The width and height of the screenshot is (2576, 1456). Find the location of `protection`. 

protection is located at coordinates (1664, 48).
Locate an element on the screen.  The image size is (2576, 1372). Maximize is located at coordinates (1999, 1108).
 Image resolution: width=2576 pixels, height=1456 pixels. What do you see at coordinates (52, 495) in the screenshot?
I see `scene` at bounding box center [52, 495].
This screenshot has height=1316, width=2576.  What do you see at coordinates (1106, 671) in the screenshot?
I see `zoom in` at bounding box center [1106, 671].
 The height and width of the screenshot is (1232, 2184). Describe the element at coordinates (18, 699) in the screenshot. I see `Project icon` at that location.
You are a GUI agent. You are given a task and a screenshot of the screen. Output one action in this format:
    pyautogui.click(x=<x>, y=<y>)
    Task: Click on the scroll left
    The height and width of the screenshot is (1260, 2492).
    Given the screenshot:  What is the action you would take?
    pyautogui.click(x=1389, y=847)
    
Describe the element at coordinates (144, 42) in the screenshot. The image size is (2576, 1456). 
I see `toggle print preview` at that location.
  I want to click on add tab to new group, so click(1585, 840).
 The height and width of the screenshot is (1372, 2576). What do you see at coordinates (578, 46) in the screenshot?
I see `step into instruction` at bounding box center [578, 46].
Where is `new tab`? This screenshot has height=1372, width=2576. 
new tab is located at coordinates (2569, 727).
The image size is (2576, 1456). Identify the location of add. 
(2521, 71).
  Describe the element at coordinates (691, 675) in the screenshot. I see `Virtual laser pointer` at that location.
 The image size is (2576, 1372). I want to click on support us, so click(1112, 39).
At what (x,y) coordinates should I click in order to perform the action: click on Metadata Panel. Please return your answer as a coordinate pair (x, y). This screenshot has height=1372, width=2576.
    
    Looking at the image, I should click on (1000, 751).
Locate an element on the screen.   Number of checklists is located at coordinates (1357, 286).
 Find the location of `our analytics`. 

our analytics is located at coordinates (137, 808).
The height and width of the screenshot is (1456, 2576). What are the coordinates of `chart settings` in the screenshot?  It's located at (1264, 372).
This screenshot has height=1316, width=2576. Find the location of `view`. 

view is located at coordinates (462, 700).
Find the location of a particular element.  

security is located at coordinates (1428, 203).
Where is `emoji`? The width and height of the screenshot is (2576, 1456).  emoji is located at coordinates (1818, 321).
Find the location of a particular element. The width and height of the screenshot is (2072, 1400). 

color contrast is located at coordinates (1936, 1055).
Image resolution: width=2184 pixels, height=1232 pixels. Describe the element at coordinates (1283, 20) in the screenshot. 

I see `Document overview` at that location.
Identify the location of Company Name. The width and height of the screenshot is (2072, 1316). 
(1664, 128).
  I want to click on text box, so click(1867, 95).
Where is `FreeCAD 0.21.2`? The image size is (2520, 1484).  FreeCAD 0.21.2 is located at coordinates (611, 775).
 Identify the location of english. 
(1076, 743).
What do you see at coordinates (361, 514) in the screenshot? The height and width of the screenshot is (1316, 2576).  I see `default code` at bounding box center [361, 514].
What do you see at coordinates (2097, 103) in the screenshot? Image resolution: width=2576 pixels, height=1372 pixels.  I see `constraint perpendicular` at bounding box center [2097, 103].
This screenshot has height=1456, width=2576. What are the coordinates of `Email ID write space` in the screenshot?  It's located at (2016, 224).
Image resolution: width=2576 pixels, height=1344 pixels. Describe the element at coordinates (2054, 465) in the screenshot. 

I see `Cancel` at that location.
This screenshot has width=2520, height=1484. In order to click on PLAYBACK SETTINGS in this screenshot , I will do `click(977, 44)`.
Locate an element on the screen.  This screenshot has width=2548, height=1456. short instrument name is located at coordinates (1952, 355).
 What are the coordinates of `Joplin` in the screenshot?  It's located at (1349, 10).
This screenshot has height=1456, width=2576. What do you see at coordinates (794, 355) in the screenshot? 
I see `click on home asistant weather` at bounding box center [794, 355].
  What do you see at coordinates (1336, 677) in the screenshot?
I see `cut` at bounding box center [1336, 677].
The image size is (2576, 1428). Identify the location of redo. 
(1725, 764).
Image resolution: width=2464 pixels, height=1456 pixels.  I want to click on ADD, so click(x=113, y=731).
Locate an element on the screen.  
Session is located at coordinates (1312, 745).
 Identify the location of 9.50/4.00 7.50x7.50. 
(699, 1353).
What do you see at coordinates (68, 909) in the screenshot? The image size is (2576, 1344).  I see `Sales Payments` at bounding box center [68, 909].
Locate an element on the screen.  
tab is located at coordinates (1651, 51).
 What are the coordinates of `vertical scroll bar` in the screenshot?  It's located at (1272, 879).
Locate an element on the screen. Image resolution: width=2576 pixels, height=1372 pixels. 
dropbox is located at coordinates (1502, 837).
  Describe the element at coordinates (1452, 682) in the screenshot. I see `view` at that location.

---*---

* **Instructions to follow**:
Please reproduce all of the material above word for word, with no changes.

* **Full output**:
The width and height of the screenshot is (2576, 1456). Find the location of `protection`. 

protection is located at coordinates (1664, 48).
Locate an element on the screen.  The image size is (2576, 1372). Maximize is located at coordinates (1999, 1108).
 Image resolution: width=2576 pixels, height=1456 pixels. What do you see at coordinates (52, 495) in the screenshot?
I see `scene` at bounding box center [52, 495].
This screenshot has height=1316, width=2576.  What do you see at coordinates (1106, 671) in the screenshot?
I see `zoom in` at bounding box center [1106, 671].
 The height and width of the screenshot is (1232, 2184). Describe the element at coordinates (18, 699) in the screenshot. I see `Project icon` at that location.
You are a GUI agent. You are given a task and a screenshot of the screen. Output one action in this format:
    pyautogui.click(x=<x>, y=<y>)
    Task: Click on the scroll left
    The height and width of the screenshot is (1260, 2492).
    Given the screenshot:  What is the action you would take?
    pyautogui.click(x=1389, y=847)
    
Describe the element at coordinates (144, 42) in the screenshot. The image size is (2576, 1456). 
I see `toggle print preview` at that location.
  I want to click on add tab to new group, so click(1585, 840).
 The height and width of the screenshot is (1372, 2576). What do you see at coordinates (578, 46) in the screenshot?
I see `step into instruction` at bounding box center [578, 46].
Where is `new tab`? This screenshot has height=1372, width=2576. 
new tab is located at coordinates (2569, 727).
The image size is (2576, 1456). Identify the location of add. 
(2521, 71).
  Describe the element at coordinates (691, 675) in the screenshot. I see `Virtual laser pointer` at that location.
 The image size is (2576, 1372). I want to click on support us, so click(1112, 39).
At what (x,y) coordinates should I click in order to perform the action: click on Metadata Panel. Please return your answer as a coordinate pair (x, y). This screenshot has height=1372, width=2576.
    
    Looking at the image, I should click on (1000, 751).
Locate an element on the screen.   Number of checklists is located at coordinates (1357, 286).
 Find the location of `our analytics`. 

our analytics is located at coordinates (137, 808).
The height and width of the screenshot is (1456, 2576). What are the coordinates of `chart settings` in the screenshot?  It's located at (1264, 372).
This screenshot has height=1316, width=2576. Find the location of `view`. 

view is located at coordinates (462, 700).
Find the location of a particular element.  

security is located at coordinates (1428, 203).
Where is `emoji`? The width and height of the screenshot is (2576, 1456).  emoji is located at coordinates (1818, 321).
Find the location of a particular element. The width and height of the screenshot is (2072, 1400). 

color contrast is located at coordinates (1936, 1055).
Image resolution: width=2184 pixels, height=1232 pixels. Describe the element at coordinates (1283, 20) in the screenshot. 

I see `Document overview` at that location.
Identify the location of Company Name. The width and height of the screenshot is (2072, 1316). 
(1664, 128).
  I want to click on text box, so click(1867, 95).
Where is `FreeCAD 0.21.2`? The image size is (2520, 1484).  FreeCAD 0.21.2 is located at coordinates (611, 775).
 Identify the location of english. 
(1076, 743).
What do you see at coordinates (361, 514) in the screenshot? The height and width of the screenshot is (1316, 2576).  I see `default code` at bounding box center [361, 514].
What do you see at coordinates (2097, 103) in the screenshot? Image resolution: width=2576 pixels, height=1372 pixels.  I see `constraint perpendicular` at bounding box center [2097, 103].
This screenshot has height=1456, width=2576. What are the coordinates of `Email ID write space` in the screenshot?  It's located at (2016, 224).
Image resolution: width=2576 pixels, height=1344 pixels. Describe the element at coordinates (2054, 465) in the screenshot. 

I see `Cancel` at that location.
This screenshot has width=2520, height=1484. In order to click on PLAYBACK SETTINGS in this screenshot , I will do `click(977, 44)`.
Locate an element on the screen.  This screenshot has width=2548, height=1456. short instrument name is located at coordinates (1952, 355).
 What are the coordinates of `Joplin` in the screenshot?  It's located at (1349, 10).
This screenshot has height=1456, width=2576. What do you see at coordinates (794, 355) in the screenshot? 
I see `click on home asistant weather` at bounding box center [794, 355].
  What do you see at coordinates (1336, 677) in the screenshot?
I see `cut` at bounding box center [1336, 677].
The image size is (2576, 1428). Identify the location of redo. 
(1725, 764).
Image resolution: width=2464 pixels, height=1456 pixels.  I want to click on ADD, so click(x=113, y=731).
Locate an element on the screen.  
Session is located at coordinates (1312, 745).
 Identify the location of 9.50/4.00 7.50x7.50. 
(699, 1353).
What do you see at coordinates (68, 909) in the screenshot? The image size is (2576, 1344).  I see `Sales Payments` at bounding box center [68, 909].
Locate an element on the screen.  
tab is located at coordinates (1651, 51).
 What are the coordinates of `vertical scroll bar` in the screenshot?  It's located at (1272, 879).
Locate an element on the screen. Image resolution: width=2576 pixels, height=1372 pixels. 
dropbox is located at coordinates (1502, 837).
  Describe the element at coordinates (1452, 682) in the screenshot. I see `view` at that location.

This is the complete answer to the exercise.